** Opening Provided material block **

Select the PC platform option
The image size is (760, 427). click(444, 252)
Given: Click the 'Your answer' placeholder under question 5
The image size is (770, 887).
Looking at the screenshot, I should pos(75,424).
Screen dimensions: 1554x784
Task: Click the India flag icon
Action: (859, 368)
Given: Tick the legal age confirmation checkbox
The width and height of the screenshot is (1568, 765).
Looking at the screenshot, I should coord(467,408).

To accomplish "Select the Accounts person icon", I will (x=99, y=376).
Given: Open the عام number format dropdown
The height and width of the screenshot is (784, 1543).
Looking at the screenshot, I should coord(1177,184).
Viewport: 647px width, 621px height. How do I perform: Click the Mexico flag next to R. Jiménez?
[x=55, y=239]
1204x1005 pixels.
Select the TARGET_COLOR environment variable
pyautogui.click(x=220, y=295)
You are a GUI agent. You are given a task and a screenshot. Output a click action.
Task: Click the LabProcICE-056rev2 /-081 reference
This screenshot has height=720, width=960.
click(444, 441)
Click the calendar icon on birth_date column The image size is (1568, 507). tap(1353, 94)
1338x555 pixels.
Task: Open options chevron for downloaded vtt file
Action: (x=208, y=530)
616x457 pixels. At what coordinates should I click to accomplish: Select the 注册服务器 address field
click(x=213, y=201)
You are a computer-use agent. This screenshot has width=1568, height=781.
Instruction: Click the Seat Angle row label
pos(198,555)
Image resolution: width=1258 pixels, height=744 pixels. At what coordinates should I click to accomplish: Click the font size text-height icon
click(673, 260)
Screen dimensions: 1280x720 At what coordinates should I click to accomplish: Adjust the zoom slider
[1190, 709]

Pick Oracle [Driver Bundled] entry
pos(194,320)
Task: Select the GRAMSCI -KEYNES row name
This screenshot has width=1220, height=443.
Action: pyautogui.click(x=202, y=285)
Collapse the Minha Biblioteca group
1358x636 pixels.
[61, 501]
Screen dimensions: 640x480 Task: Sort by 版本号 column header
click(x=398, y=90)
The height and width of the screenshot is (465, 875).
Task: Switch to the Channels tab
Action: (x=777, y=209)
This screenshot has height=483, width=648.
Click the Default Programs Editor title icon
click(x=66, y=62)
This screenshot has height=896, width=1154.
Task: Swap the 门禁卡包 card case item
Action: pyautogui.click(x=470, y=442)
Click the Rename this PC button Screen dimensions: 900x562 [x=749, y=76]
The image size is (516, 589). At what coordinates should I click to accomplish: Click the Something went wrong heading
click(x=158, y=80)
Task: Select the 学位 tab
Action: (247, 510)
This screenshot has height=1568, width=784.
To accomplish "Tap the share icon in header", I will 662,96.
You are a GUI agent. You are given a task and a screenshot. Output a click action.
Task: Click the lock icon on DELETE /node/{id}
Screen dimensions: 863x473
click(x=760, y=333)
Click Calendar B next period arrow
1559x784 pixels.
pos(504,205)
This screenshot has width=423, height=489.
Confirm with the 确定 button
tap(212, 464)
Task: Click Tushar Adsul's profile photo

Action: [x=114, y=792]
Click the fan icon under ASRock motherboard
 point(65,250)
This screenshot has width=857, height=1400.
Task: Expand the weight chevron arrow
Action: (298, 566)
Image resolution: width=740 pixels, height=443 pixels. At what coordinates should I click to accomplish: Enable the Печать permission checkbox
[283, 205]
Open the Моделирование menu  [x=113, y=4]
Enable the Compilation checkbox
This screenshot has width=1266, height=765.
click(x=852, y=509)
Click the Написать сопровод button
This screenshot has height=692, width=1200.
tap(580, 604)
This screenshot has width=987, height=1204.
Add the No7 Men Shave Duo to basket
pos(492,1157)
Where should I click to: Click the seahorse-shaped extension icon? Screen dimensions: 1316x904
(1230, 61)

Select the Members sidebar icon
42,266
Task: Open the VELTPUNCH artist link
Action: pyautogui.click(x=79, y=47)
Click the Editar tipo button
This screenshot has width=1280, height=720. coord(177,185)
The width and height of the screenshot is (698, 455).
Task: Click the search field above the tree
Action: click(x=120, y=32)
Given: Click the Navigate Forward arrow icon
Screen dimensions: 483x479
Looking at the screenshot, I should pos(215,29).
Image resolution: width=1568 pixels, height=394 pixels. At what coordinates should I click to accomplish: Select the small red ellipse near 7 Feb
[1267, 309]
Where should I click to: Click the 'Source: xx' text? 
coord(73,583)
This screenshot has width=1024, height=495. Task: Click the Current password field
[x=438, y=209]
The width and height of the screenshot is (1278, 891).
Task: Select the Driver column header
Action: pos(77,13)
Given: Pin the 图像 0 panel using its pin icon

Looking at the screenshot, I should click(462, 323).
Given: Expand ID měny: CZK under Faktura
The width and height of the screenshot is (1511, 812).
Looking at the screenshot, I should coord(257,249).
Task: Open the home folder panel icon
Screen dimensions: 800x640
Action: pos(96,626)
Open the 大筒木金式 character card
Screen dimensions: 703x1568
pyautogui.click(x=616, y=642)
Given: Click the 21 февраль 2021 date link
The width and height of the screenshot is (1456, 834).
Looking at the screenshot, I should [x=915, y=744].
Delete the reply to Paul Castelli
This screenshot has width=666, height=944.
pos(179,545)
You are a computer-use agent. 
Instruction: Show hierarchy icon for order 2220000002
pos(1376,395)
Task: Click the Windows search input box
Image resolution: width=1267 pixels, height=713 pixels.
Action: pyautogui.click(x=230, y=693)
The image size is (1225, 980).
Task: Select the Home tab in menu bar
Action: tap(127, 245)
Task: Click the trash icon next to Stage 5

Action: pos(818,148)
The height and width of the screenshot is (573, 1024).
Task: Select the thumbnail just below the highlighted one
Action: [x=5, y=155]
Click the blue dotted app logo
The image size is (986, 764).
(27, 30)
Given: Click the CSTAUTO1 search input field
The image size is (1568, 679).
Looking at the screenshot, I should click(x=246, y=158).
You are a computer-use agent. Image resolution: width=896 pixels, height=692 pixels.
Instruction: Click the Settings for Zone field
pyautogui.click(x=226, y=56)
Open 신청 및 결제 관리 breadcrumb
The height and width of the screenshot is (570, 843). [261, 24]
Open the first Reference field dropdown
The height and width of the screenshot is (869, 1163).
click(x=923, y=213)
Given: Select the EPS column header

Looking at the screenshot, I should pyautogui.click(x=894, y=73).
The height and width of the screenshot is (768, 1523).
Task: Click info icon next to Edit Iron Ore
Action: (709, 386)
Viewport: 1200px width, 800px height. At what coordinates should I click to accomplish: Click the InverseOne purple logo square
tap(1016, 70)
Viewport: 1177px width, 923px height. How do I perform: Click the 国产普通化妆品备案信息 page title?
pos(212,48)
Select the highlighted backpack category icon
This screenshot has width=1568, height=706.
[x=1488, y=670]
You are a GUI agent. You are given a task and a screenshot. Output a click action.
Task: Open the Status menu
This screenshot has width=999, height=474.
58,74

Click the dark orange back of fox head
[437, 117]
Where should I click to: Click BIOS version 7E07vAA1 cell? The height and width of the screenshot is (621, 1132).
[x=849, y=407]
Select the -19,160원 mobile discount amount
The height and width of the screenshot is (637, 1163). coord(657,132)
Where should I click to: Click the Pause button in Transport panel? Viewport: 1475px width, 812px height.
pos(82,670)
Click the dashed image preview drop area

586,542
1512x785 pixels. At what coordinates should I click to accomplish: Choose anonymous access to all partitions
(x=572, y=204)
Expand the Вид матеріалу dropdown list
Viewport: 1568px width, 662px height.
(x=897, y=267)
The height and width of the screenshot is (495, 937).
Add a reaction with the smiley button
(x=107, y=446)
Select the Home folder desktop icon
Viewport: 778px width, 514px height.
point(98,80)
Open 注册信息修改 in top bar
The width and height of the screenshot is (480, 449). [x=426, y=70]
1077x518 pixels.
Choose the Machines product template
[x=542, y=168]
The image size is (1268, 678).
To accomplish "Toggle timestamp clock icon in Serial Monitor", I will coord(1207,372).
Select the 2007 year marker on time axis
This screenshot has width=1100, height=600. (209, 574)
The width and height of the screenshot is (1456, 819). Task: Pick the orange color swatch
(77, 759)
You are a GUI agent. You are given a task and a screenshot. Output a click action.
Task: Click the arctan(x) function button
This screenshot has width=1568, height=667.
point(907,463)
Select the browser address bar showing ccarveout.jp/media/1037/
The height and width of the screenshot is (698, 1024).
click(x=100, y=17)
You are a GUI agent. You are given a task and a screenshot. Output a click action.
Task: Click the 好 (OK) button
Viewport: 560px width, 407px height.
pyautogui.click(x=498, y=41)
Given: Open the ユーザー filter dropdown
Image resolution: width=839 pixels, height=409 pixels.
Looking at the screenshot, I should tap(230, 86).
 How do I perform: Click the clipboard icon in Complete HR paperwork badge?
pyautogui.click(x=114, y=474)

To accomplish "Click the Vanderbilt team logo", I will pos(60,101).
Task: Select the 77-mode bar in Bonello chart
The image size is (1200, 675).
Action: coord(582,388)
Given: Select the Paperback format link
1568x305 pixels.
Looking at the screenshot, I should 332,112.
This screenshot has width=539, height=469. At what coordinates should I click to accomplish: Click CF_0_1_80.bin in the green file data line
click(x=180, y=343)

** Closing Provided material block **

■ Work to be completed
Report the lines above that have the word "computer" in them.

■ Solution to this task
You are a computer-use agent. This screenshot has width=1568, height=781.
You are a computer-use agent. 
You are a computer-use agent. Image resolution: width=896 pixels, height=692 pixels.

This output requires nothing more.